**Soal A:** Dalam kutipan tentang pajak film impor, pajak impor film dipertinggi hingga berapa persen?
**Soal B:**
Apakah setiap pernyataan berikut sesuai dengan kutipan tentang pajak film impor? Jawab ya atau tidak, lalu kutip kata-kata penentunya persis dari kutipan itu.
(i) Pemerintah berpendapat bahwa pajak film impor bertujuan meningkatkan produksi film Indonesia.
(ii) Para sineas mendapat bantuan pemerintah dalam mencari investor.
(iii) Klasifikasi film disebut sebagai wacana alternatif sensor.
**Soal C:** Salin persis bagian kutipan tentang pajak film impor di antara "Dari peta permasalahan" dan "pemerintah sama sekali.", termasuk kedua bagian itu.

**Kutipan Teks:**
Motion Picture Association (MPA) merasa keberatan dengan pemberlakuan pajak impor film yang dipertinggi hingga 27 persen. Akibatnya, banyak pihak—terutama konsumen—merasa keberatan dengan rencana ini dan pemerintah pun sibuk mengklarifikasi.

Pemerintah berargumentasi bahwa pajak film impor adalah untuk meningkatkan produksi film Indonesia dan pihak lain—beberapa sineas—merasa bahwa kosongnya layar bioskop dari film-film Hollywood bisa dimanfaatkan oleh para sineas Indonesia untuk mengukuhkan film-film Indonesia di dalam negeri. Pertanyaannya, sedemikian mudahkah hal itu terjadi?

Ketidaksambungan logika

Tak pernah ada penjelasan yang cukup jelas dan rinci, dari mana logika bahwa pajak film impor akan otomatis memberikan dukungan dari pemerintah kepada film-film nasional.

Dari peta permasalahan soal film yang pernah ditulis oleh Budi Irawanto (2004), salah satu bentuk dukungan pemerintah yang sangat dinanti para sineas Indonesia adalah pembuatan sekolah-sekolah film, investasi dalam teknologi pemrosesan film, dan juga investasi agar ada perawatan dan pendokumentasianfilm-film Indonesia.

Di sini slogan lebih jadi panglima, ketimbang aksi nyata. Film dimasukkan dalam sektor industri kreatif Indonesia, tetapi nyatanya para sineas mengeluh bahwa mereka harus berjuang sendiri untuk menyelesaikan seluruh proses produksi film—termasuk cari investor—tanpa bantuan pemerintah sama sekali.

Kalaupun ada, bentuknya adalah lembaga sensor film yang tak jarang malah merugikan. Padahal, wacana tentang klasifikasi film—sebagai wacana alternatif sensor—sudah banyak disuarakan.

Entri untuk mencari letak kata dan elemen
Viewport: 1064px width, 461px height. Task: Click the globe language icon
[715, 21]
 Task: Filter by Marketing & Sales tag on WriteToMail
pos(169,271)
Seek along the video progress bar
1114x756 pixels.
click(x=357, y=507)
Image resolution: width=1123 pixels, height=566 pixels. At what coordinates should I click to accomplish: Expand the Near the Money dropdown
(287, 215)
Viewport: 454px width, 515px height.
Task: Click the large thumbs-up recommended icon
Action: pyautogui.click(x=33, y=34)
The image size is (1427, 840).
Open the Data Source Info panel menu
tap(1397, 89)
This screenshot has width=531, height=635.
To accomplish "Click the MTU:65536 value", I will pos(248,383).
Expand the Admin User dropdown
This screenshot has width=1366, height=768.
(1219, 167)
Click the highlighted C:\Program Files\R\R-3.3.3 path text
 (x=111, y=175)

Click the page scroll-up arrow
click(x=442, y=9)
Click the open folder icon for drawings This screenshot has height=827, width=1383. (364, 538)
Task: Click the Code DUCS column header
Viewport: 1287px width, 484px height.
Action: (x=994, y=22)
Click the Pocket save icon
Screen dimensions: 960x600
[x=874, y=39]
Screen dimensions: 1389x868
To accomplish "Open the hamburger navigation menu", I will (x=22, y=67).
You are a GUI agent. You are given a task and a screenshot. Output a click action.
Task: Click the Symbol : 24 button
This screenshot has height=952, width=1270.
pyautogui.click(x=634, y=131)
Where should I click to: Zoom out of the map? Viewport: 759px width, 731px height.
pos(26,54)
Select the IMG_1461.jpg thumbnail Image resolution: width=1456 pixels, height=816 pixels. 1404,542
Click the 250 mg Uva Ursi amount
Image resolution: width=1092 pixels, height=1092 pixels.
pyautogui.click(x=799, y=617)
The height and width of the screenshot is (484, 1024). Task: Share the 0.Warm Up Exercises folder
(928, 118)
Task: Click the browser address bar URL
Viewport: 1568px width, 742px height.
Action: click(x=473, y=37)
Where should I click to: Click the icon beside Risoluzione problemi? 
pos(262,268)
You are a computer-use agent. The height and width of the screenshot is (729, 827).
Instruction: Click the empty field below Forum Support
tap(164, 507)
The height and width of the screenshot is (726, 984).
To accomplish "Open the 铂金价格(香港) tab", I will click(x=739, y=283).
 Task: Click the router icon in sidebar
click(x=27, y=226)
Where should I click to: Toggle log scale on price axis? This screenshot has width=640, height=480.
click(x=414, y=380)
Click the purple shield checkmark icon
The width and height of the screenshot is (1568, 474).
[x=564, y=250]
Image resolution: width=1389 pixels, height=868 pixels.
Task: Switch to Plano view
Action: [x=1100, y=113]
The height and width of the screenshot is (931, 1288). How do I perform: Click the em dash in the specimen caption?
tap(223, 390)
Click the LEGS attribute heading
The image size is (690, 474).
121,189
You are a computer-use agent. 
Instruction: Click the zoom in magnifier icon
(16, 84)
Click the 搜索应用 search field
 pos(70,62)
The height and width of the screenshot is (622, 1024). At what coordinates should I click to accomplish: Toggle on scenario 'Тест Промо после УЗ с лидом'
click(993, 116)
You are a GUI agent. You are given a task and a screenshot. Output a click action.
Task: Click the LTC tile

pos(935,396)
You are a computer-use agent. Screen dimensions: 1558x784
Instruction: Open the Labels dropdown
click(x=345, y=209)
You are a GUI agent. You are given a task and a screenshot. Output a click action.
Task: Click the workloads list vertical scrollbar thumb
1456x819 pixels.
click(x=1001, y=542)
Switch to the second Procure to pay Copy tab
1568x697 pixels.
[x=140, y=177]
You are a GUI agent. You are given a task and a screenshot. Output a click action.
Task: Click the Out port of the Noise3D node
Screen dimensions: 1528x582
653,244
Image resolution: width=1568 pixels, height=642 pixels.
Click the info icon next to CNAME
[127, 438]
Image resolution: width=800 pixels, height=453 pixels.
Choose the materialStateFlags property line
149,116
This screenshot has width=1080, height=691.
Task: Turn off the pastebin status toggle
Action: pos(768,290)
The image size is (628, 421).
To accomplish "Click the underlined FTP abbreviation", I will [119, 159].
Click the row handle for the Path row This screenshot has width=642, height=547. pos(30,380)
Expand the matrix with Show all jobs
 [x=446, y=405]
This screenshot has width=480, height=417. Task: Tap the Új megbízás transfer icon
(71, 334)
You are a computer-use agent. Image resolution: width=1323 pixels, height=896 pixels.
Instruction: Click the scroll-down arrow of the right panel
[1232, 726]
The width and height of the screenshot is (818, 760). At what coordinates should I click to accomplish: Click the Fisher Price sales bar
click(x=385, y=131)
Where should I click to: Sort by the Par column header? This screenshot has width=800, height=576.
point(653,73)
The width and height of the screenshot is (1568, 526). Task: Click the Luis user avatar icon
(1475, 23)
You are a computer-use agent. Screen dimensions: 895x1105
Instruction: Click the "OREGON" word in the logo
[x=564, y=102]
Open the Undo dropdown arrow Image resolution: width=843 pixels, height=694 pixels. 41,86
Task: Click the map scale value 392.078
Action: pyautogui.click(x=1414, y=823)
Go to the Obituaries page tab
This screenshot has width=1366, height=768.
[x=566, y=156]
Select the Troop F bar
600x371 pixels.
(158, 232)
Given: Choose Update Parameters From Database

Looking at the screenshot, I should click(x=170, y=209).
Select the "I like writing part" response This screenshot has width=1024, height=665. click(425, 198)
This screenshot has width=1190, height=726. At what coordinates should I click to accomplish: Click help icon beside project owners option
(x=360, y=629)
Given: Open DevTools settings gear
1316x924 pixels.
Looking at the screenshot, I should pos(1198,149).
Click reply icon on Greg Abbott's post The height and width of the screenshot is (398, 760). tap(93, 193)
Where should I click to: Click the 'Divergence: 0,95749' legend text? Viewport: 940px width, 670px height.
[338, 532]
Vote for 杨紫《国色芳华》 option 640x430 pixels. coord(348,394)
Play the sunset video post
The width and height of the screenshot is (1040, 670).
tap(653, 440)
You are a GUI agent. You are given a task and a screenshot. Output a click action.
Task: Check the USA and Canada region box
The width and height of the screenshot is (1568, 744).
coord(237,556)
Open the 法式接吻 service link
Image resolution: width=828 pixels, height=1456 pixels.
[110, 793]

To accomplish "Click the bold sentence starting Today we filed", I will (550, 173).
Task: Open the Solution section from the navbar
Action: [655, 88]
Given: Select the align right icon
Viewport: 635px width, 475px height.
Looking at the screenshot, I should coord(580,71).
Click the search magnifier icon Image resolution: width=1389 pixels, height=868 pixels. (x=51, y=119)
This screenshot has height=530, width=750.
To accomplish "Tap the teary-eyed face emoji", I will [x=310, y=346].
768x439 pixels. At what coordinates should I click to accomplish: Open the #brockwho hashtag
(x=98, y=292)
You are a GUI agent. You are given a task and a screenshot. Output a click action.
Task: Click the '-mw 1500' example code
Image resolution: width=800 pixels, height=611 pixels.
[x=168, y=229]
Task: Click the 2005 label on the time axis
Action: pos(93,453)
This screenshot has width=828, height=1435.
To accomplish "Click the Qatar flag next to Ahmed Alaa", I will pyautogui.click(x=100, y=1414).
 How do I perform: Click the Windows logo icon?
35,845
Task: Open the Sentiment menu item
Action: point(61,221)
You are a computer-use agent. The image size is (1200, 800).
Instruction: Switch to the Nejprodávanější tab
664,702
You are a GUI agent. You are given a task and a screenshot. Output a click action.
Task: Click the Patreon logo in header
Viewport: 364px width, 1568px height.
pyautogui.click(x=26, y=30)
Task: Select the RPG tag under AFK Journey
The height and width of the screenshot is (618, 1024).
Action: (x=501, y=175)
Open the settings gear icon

**Jawaban Soal A:** Hingga 27 persen.

**Jawaban Soal B:**
(i) Ya: "Pemerintah berargumentasi bahwa pajak film impor adalah untuk meningkatkan produksi film Indonesia"
(ii) Tidak: "mereka harus berjuang sendiri untuk menyelesaikan seluruh proses produksi film—termasuk cari investor—tanpa bantuan pemerintah sama sekali"
(iii) Ya: "wacana tentang klasifikasi film—sebagai wacana alternatif sensor—sudah banyak disuarakan"

**Jawaban Soal C:**
Dari peta permasalahan soal film yang pernah ditulis oleh Budi Irawanto (2004), salah satu bentuk dukungan pemerintah yang sangat dinanti para sineas Indonesia adalah pembuatan sekolah-sekolah film, investasi dalam teknologi pemrosesan film, dan juga investasi agar ada perawatan dan pendokumentasianfilm-film Indonesia.

Di sini slogan lebih jadi panglima, ketimbang aksi nyata. Film dimasukkan dalam sektor industri kreatif Indonesia, tetapi nyatanya para sineas mengeluh bahwa mereka harus berjuang sendiri untuk menyelesaikan seluruh proses produksi film—termasuk cari investor—tanpa bantuan pemerintah sama sekali.